Liz Freeman, Practice Educator, Hull City Council


As a Practice Educator with Hull City Council, Liz plays a key role in supporting social workers and helping them to develop their skillsets. Her responsibilities mostly focus on newly qualified or student social workers, helping them to navigate the challenges of their placements or ASYE requirements. Although it’s different to working in frontline practice, problem solving and cultivating positive relationships remain crucial skills across the entire social work profession, and practice education is no different.

“Regardless of the role you’re in within social work, every role is about supporting someone, whether it’s in a frontline capacity or my role supporting people in a professional capacity. I’m here firstly to make sure they have a good quality experience and enjoy being with us, but also to make sure that their time with us is really enriched and embedded with the principles of good practice.”

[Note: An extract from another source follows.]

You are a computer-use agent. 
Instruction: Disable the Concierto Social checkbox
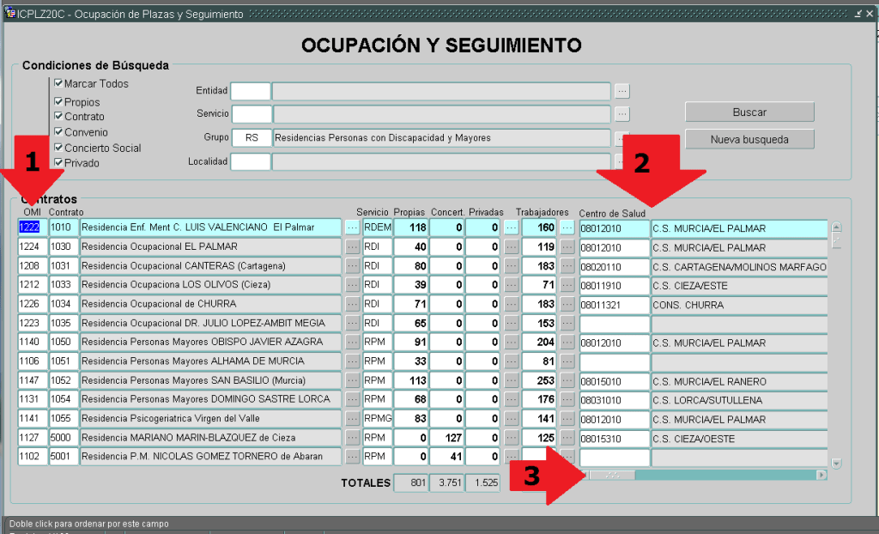point(58,148)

In a typical day, Liz can find herself supporting students and ASYEs with queries, offering one to one support for practice development, or delivering training sessions. Much of her recent work has been linked to Hull’s new Social Work Academy, which is all about introducing innovative learning opportunities for the entire workforce.

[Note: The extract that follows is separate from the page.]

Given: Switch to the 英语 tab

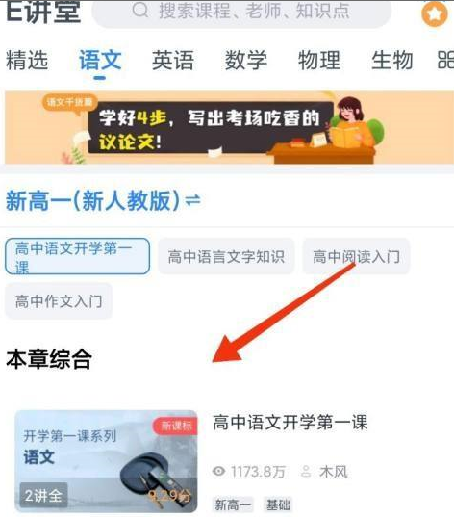Looking at the screenshot, I should [x=172, y=61].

“It’s really exciting! When it first came about it sounded a bit like Hogwarts, we just kept hearing about this secret academy. What we know now is, we want to have a real strong area of the council which focuses on enriched learning, from when you come in as a student on placement right up to leadership level.”

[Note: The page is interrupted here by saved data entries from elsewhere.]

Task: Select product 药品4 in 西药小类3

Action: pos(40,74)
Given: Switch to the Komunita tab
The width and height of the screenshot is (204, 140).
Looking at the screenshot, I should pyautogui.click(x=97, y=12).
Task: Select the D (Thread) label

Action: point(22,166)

For the colleagues Liz supports who are taking their first steps into social work practice, there can be a few surprises. One difficult skill which less experienced practitioners often need some help with is striking a balance between showing empathy with a family’s situation and maintaining a level of authority. While practice educators like Liz can offer support, advice and guidance, many of the skills needed to be a frontline social worker can only be learned through practice and reflection.

“The other day we were talking about having ‘courageous conversations’ – I think that’s a really good description of a respectful use of our authority. Having a discussion about the thresholds with the family and explaining things can really help. If you get that skillset right, you’ll be able to make a family feel incredibly supported through one of the most difficult spells in their lives, know that you’ve got a good outcome for that child and that you’ve maintained the respect of that parent. It’s such a massive achievement and it requires a high level of skill.”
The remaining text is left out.